As Dexter expected, Baxla seemed to suffer from the same impediment.  The pilot regarded Dexter wearily from his stool, dark circles ringing his eyes and his straw-colored hair sticking out at odd angles.  He nursed a steaming cup of coffee, hunched over the bar with fatigue.  They were alone, the cantina empty at this early hour, silent save for the clang of pots and pans from the kitchen, doubtlessly one of the custodians preparing breakfast.

Dexter eased himself into the chair beside Baxla with an uneasy smile.  “Morning.”

Without responding, Baxla fished a metal flask from the pocket of his jumpsuit and untwisted the cap.  He tipped a generous amount of amber liquid into his coffee, then took a sip and sighed audibly.

Dexter tipped an inquisitive eyebrow.

“If the coffee’s gonna taste like shit it might as well have booze in it,” the pilot said, almost apologetically.  He flashed a look at Dexter as if seeking the Prime’s approval.

“To each his own,” Dexter allowed.  

“Want some?”  Baxla extended the flask.

Dexter shook his head.  He had never had so much as a sip of alcohol.  The consequences of addiction had hung like a pall over most of the Prime’s childhood, scaring him off of the stuff at a young age.

Tense sIlence descended over the pair.  Dexter struggled to think of something innocuous to say--something to keep from giving away his secret knowledge of what was coming.  Small talk had never been Dexter’s strong suit.

Fortunately, Baxla spoke first.  The pilot shifted uneasily on his stool to face Dexter.  “Eh, listen, Dexter.  There’s something I’ve been meaning to talk to you about.”

“What is it?”  Dexter tried his best to look innocent.  
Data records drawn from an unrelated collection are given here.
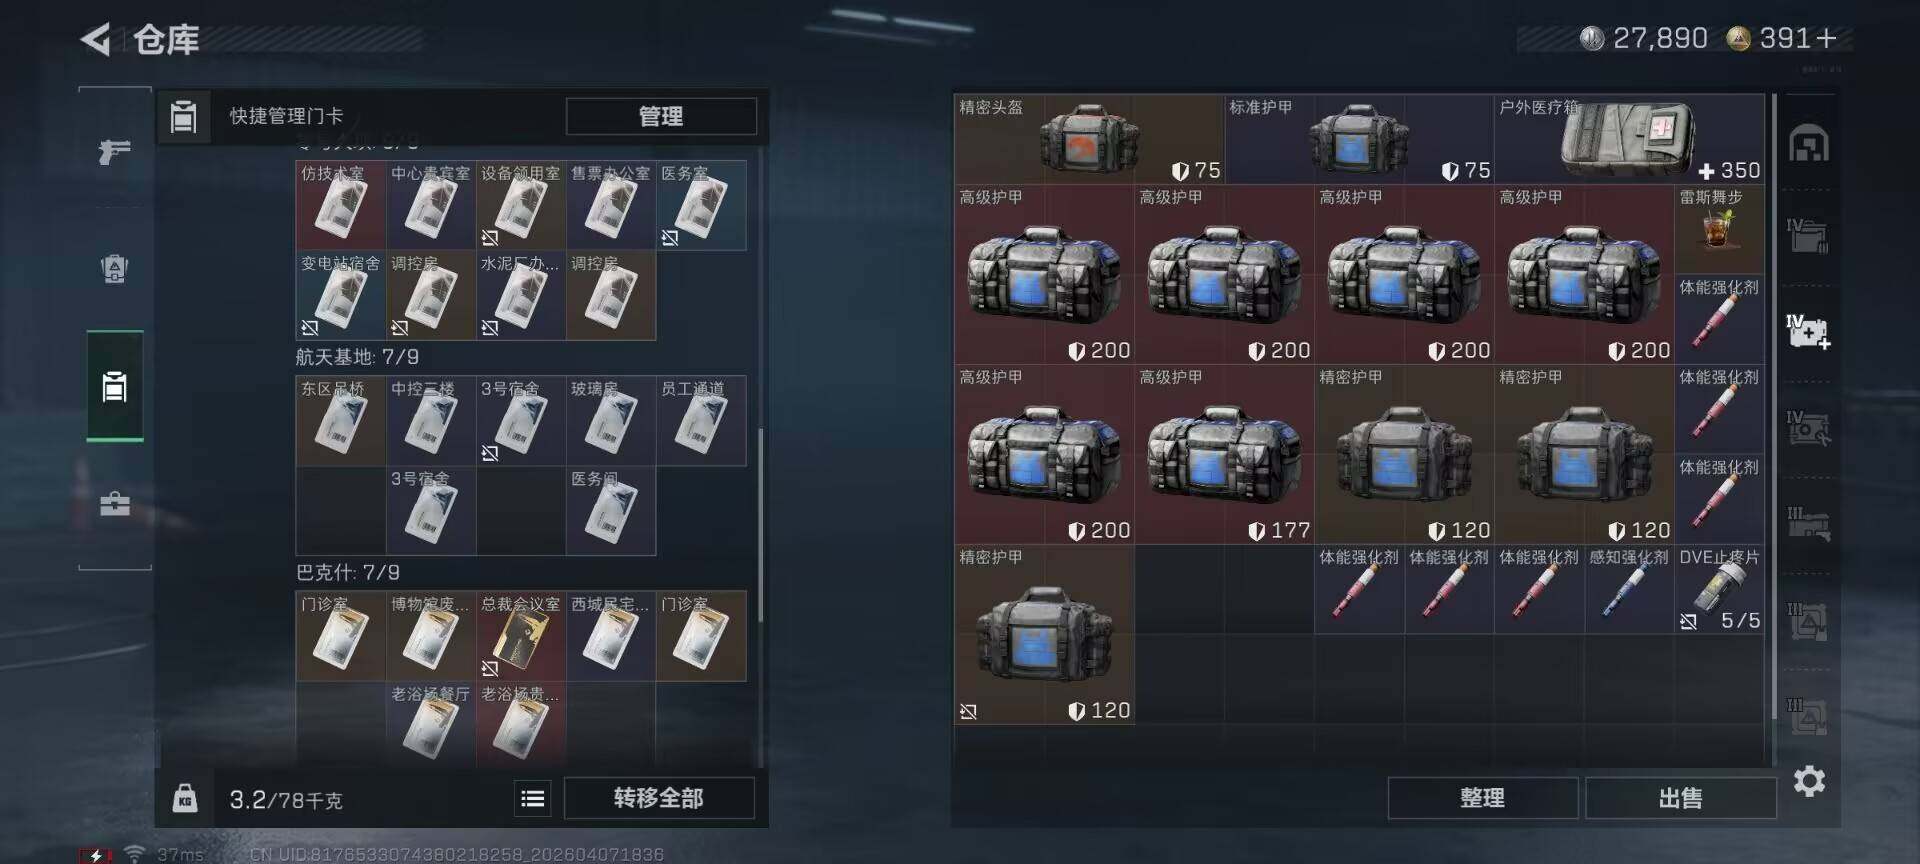
Task: Open the safe storage box icon at the top right
Action: (x=1809, y=143)
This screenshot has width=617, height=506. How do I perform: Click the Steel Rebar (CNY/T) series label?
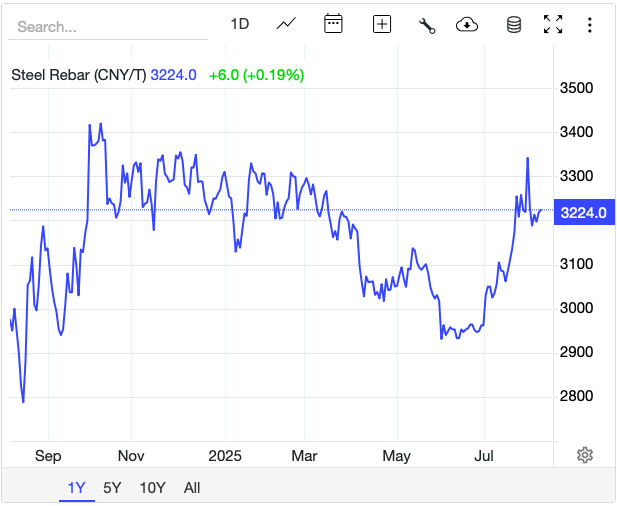click(x=79, y=75)
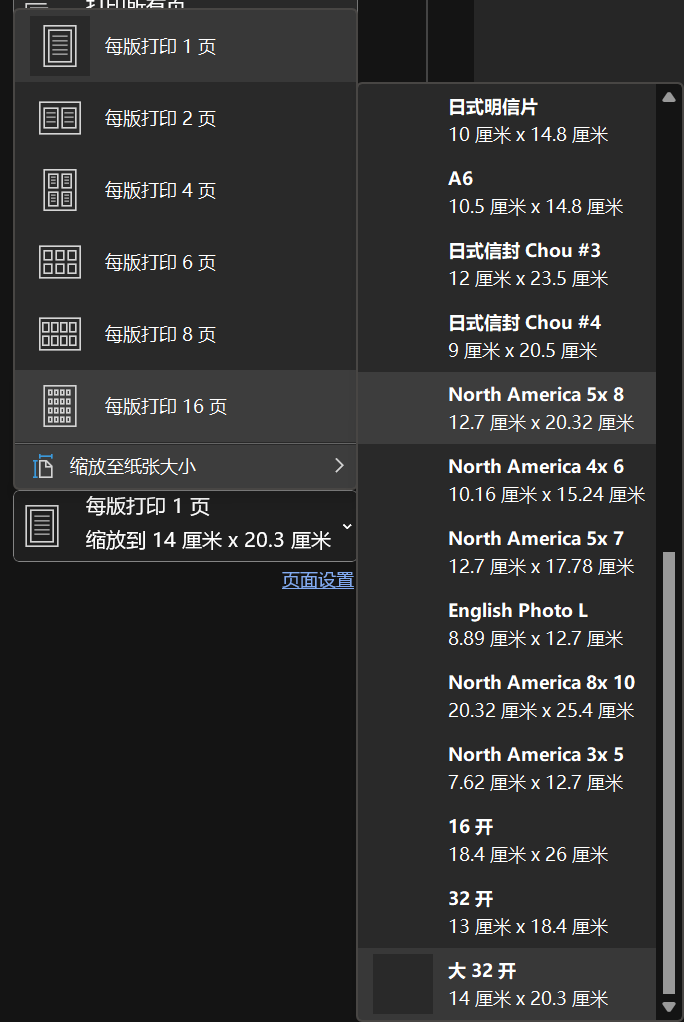The height and width of the screenshot is (1022, 684).
Task: Click the selected-item box beside 大 32 开
Action: pos(403,984)
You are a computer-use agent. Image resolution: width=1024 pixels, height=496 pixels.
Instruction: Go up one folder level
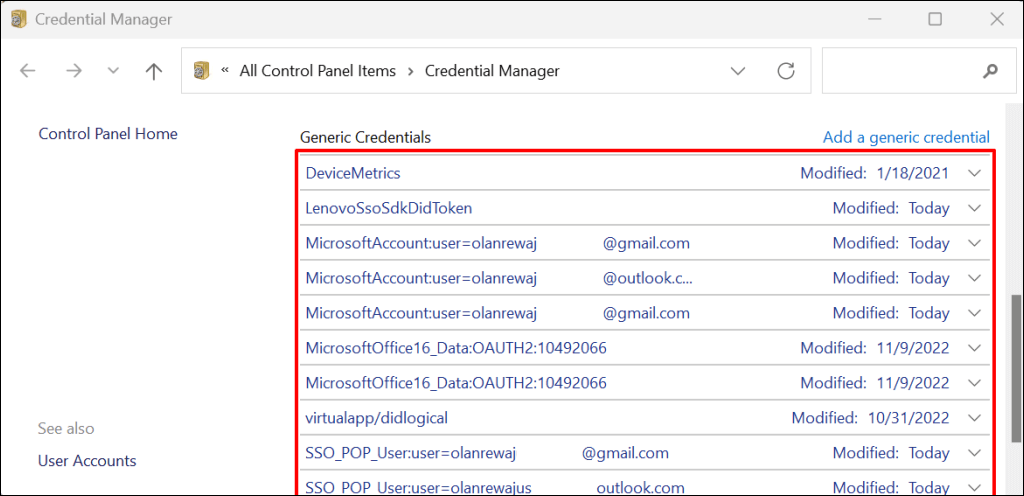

“Well, it’s been a couple weeks now,” Baxla said, frowning, “and, don’t get me wrong, we’re more than happy to have you.  But, uh, the thing is… is, things are really heating up right now with the Empire, and we’re hoping you’re ready to start contributing.”  He drank deeply from the mug clutched in his white-knuckled hands and sighed, relieved as much by the liquor as by the weight that must certainly have been lifted from his shoulders after he got the words out.  Indeed, the pilot seemed instantly to uncoil, the tension dissipating.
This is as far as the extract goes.